Uso de dinheiro vivo sustentou campanhas eleitorais da família Bolsonaro

Publicado em: 23/09/2020 às 15:35
Foto

A família Bolsonaro sustentou campanhas eleitorais de 2008 a 2014 com dinheiro vivo. Segundo reportagem publicada pela Folha de S. Paulo, nesta quarta-feira (23), o presidente Jair Bolsonaro (sem partido) e seus filhos fizeram diversas doações para complementar o orçamento das campanhas.

De acordo com o jornal, a prática funcionou por meio de autodoações em dinheiro vivo e de depósitos em espécie feitos por um membro da família em favor de outro. Neste período, foram injetados R$ 100 mil em espécie que, corrigidos pela inflação, chegam a R$ 163 mil.

Em duas candidaturas, do vereador Carlos Bolsonaro (Republicanos-RJ) e do deputado federal Eduardo Bolsonaro (PSL-SP), a utilização de cédulas foi responsável por cerca de 60% da arrecadação da campanha.

Na corrida à Câmara Municipal do Rio em 2008, Carlos doou para a própria campanha R$ 10 mil em dinheiro vivo. Flávio também colocou R$ 10 mil e, Jair, R$ 15 mil. Os R$ 35 mil em espécie injetados pela família representam cerca de 60% de todos os recursos arrecadados por Carlos naquela campanha.

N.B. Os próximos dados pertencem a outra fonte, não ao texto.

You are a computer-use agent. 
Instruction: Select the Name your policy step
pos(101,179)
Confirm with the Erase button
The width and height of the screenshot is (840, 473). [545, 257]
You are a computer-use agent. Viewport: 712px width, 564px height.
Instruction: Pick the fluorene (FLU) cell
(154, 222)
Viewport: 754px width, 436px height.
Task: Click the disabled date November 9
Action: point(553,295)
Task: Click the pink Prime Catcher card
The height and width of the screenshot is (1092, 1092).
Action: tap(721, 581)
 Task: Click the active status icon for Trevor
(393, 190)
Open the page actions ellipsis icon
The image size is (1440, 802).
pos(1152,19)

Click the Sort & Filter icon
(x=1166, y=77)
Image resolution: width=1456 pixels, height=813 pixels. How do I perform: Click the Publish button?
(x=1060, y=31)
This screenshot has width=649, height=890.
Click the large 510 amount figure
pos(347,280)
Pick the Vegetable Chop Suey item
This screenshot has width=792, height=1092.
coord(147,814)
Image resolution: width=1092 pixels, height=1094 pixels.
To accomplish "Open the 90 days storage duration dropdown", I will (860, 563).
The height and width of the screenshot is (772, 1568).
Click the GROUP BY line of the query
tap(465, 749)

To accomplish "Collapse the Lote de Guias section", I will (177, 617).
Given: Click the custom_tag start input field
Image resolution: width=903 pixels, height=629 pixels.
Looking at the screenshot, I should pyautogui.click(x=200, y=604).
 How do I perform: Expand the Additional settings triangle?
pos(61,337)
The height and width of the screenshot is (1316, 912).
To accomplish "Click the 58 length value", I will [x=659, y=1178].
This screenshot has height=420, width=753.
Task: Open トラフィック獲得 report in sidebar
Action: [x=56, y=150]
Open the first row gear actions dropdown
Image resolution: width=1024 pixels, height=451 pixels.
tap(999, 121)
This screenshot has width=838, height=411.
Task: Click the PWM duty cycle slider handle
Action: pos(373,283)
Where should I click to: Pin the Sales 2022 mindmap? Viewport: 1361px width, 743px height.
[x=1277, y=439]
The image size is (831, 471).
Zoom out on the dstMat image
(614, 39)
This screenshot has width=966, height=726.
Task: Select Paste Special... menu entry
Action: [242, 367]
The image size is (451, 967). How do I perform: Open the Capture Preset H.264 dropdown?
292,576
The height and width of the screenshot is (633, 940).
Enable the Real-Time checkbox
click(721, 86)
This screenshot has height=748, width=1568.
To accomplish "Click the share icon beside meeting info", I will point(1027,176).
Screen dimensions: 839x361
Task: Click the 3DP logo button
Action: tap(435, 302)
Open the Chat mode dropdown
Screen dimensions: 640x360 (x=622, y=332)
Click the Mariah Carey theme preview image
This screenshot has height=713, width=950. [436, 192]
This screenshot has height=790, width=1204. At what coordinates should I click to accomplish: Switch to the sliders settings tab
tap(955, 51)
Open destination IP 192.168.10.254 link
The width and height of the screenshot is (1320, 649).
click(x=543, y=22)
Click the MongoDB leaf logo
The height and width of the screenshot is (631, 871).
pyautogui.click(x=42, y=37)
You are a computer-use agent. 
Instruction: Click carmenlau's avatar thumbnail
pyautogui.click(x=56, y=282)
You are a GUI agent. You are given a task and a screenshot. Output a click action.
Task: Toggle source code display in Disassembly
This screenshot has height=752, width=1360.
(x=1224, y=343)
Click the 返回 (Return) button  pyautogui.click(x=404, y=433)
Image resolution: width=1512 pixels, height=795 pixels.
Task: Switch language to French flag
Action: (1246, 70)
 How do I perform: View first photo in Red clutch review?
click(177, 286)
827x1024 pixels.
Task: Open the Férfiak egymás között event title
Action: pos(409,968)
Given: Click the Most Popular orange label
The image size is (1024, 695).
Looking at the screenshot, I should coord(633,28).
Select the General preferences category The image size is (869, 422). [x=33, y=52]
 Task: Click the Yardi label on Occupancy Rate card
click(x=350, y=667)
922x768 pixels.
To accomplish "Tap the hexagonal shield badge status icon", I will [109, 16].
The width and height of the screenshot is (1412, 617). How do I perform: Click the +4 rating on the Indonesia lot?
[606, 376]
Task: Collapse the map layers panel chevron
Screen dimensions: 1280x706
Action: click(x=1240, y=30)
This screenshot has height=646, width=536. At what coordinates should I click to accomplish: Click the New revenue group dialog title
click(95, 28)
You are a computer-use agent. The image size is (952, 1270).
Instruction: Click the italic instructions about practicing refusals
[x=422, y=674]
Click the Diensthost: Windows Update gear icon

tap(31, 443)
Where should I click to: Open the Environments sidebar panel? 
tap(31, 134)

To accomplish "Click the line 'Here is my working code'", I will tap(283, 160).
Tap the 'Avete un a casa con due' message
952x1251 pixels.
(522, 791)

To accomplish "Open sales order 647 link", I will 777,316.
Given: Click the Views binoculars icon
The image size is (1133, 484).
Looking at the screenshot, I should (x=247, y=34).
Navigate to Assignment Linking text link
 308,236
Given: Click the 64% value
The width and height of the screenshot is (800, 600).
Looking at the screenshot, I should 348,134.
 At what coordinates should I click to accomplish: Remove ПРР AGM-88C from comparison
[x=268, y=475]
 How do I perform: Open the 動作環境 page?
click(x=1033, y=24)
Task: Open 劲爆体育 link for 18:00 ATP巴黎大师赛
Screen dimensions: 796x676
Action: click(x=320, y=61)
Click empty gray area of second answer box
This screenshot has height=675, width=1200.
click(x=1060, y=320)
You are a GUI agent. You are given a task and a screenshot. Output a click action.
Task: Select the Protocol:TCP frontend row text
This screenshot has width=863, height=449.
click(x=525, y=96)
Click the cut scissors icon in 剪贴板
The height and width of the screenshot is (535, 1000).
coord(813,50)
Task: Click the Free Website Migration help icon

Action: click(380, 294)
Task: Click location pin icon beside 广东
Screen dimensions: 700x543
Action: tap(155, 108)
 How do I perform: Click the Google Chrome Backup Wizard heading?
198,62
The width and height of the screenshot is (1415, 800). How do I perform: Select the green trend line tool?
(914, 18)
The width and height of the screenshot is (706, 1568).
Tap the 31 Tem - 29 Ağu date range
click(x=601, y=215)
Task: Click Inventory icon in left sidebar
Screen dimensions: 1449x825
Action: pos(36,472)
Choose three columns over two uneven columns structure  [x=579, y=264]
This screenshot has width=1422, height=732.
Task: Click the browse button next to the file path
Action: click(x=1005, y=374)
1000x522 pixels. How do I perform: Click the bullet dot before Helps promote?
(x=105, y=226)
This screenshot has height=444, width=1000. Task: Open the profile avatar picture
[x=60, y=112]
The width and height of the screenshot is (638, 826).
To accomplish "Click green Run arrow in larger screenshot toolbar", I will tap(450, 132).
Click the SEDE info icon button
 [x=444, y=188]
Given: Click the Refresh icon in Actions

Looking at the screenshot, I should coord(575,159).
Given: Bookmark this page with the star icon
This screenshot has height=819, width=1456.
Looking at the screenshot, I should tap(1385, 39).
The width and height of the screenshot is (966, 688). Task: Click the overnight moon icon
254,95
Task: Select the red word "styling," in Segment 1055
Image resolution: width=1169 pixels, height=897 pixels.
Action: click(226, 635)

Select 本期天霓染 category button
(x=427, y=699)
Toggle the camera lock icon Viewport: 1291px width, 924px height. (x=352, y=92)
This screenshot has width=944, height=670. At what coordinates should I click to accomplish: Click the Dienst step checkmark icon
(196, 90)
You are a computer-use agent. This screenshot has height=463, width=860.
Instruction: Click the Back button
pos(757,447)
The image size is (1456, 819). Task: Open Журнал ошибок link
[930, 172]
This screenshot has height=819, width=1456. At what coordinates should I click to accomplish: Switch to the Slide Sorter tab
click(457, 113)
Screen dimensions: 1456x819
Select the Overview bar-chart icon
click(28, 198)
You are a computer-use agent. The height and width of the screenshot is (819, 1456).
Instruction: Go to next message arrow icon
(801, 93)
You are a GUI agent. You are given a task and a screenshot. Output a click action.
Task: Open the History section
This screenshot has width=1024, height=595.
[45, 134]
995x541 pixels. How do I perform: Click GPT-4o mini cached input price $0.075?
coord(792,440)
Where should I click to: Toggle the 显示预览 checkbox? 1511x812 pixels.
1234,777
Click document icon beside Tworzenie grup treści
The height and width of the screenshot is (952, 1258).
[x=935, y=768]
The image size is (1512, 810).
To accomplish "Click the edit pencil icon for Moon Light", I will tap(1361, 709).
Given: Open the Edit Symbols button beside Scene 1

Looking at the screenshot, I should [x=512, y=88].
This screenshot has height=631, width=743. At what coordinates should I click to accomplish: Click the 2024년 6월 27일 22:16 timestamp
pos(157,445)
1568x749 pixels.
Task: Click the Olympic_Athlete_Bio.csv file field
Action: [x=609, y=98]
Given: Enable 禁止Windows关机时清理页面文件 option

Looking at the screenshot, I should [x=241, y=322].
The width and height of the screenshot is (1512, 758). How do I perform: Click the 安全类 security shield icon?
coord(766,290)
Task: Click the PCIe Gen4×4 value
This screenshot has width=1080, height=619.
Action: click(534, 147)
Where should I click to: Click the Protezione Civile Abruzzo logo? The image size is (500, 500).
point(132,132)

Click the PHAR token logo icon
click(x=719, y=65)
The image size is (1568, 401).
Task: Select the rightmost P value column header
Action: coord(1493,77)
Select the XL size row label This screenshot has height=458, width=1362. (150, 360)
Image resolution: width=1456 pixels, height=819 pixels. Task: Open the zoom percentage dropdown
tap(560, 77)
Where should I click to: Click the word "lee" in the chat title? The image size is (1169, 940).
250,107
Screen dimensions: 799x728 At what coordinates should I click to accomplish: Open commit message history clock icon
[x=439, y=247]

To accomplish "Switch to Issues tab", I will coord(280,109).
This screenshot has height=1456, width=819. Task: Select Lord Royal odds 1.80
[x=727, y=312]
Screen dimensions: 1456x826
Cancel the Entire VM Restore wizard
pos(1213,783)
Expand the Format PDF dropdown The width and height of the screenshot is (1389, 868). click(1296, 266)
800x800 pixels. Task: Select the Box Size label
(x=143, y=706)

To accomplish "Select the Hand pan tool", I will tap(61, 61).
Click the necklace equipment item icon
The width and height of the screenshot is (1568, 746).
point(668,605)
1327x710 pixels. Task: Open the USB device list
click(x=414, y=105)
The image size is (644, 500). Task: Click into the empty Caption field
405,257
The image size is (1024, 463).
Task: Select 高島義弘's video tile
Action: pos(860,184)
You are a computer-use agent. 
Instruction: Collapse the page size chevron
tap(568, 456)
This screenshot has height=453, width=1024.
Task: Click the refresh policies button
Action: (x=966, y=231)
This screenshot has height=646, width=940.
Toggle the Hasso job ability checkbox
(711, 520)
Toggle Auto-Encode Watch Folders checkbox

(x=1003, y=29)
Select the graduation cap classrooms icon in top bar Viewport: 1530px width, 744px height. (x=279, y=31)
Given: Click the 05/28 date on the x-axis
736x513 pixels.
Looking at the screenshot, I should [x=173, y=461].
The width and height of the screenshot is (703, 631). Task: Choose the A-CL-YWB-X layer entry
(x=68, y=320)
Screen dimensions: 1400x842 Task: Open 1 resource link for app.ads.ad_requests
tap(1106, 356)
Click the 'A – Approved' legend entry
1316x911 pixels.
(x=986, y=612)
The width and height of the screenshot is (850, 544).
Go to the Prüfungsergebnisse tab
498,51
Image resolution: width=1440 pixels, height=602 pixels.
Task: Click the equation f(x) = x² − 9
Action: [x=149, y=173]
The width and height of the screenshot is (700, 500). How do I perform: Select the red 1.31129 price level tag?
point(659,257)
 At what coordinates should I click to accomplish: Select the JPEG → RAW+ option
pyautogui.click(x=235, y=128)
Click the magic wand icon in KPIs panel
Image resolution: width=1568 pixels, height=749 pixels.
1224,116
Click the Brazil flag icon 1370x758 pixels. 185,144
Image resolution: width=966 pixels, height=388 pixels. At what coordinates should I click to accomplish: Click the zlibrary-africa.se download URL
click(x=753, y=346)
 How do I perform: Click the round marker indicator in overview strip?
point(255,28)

Já Eduardo recebeu R$ 30 mil em espécie para sua campanha a deputado federal, em 2014, ano em que estreou na política. De acordo com o jornal, o valor corresponde a mais de 60% de todos os recursos angariados.

Transações em espécie não configuram crime. No entanto, podem ter como objetivo dificultar o rastreamento da origem de valores obtidos ilegalmente. Hoje, por exemplo, esse tipo de movimentação é comunicada automaticamente ao Coaf (Conselho de Controle de Atividades Financeiras) quando ultrapassa R$ 10 mil.

O uso frequente de dinheiro vivo para pagar contas pessoais é frequente na história da família Bolsonaro que, inclusive, é suspostamente utilizado até na quitação de imóveis em espécie, costume atualmente investigado no chamado caso das "rachadinhas" na Alerj (Assembleia Legislativa do Rio).

Carlos, por exemplou, pagou R$ 150 mil em dinheiro vivo por um imóvel quando tinha apenas 20 anos de idade, em 2003. O valor hoje, corrigido pelo IPCA, é equivalente a R$ 366 mil. As informações são do jornal Estado de S. Paulo e foram publicadas nesta quarta-feira (23).